- [Requirements]:
Rewrite the listing below, swapping "heading" for "title" and keeping everything else the same.

Stored records
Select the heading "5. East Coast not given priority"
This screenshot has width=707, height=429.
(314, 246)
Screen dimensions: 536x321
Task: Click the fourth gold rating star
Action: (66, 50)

- [Complete output]:
Select the title "5. East Coast not given priority"
This screenshot has width=707, height=429.
(314, 246)
Screen dimensions: 536x321
Task: Click the fourth gold rating star
Action: (66, 50)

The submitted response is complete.